The bacterial ribosome is a target for several major classes of antibiotics, including molecules that block peptide bond formation (chloramphenicol, oxazolidinones), impede the synthesis and movement of nascent proteins through the exit tunnel (macrolides), interfere with the decoding of messenger RNA (aminoglycosides) or prevent the translocation of tRNAs during the elongation step of protein synthesis (tuberactinomycins).

 

Using structural biology and high-throughput approaches, we are (i) characterizing bacterial arrest peptides responsible for the induction of erm resistance genes in response to macrolide antibiotics, and (ii) revisiting the mechanisms of action of ribosome-targeting antibiotics, focusing on the defined functional states they target. This includes re-examining poorly characterized natural products from the golden age of antibiotic discovery (1950-1960s) to identify the detailed molecular mechanisms by which they block translation. A better understanding of how these antibiotics work could help design improved molecules that are effective against resistant pathogens.

 

In addition, we are developing high-throughput approaches that use the bacterial ribosome as a platform for the production and selection of translation inhibitors (Charon et al., 2019). We are particularly interested in molecules that target new sites on the ribosome, as they could be used as scaffolds to design novel drugs capable of bypassing known resistance mechanisms.

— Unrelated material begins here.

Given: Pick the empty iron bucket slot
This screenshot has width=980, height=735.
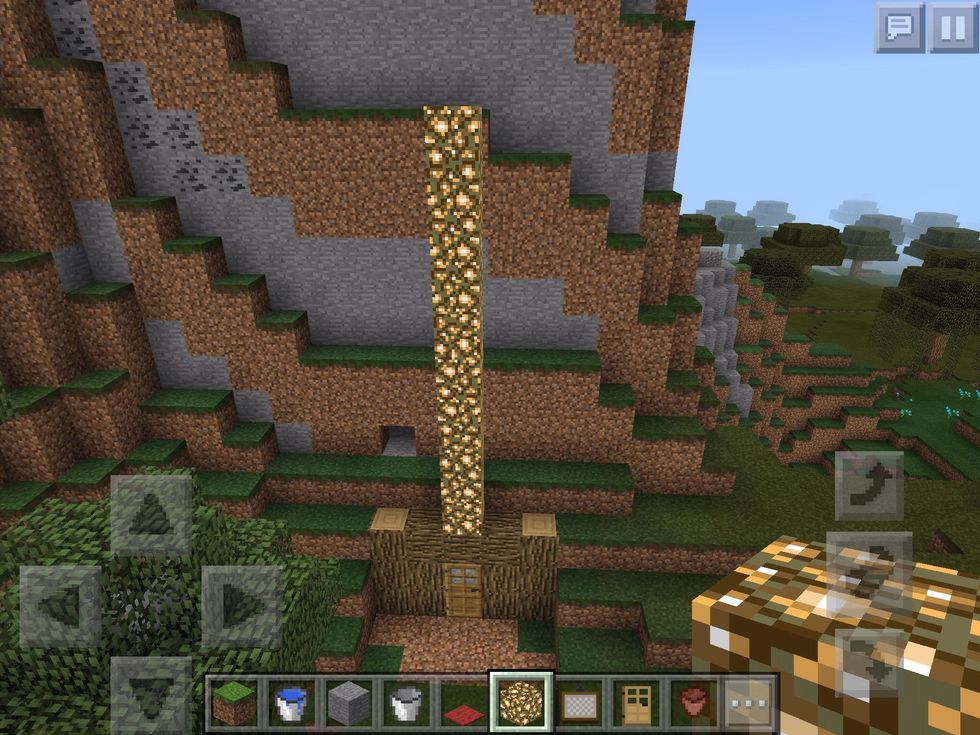Looking at the screenshot, I should [407, 703].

In order to understand how peptides or antibiotics inhibit peptide bond formation, we must first have a clear picture of the mechanism by which ribosomes catalyze peptidyl transfer.

 

Peptide bond formation takes place within an active site that is composed primarily of RNA. Our high-resolution structures of the bacterial ribosome in complex with full-length tRNA substrates reveal a network of hydrogen bonds (or “proton wire”) along which proton transfer could take place to assist catalysis (Polikanov et al. (2014)). This has led us to propose a mechanism for peptide formation in which the ribosome together with the A- and P-tRNAs trigger the reaction by activating a water molecule. As this proposed catalytic water is cut off from the bulk solvent by the N-terminus of ribosomal protein L27 in bacteria, we are currently investigating a possible regulatory role for this protein during translation.

Proton wire model for peptide bond formation. In our proposed mechanism for peptide bond formation, nucleophilic attack is facilitated through the deprotonation of the a-amine of the incoming amino acid by a catalytic water molecule (W1) positioned at the extremity of a “proton wire”.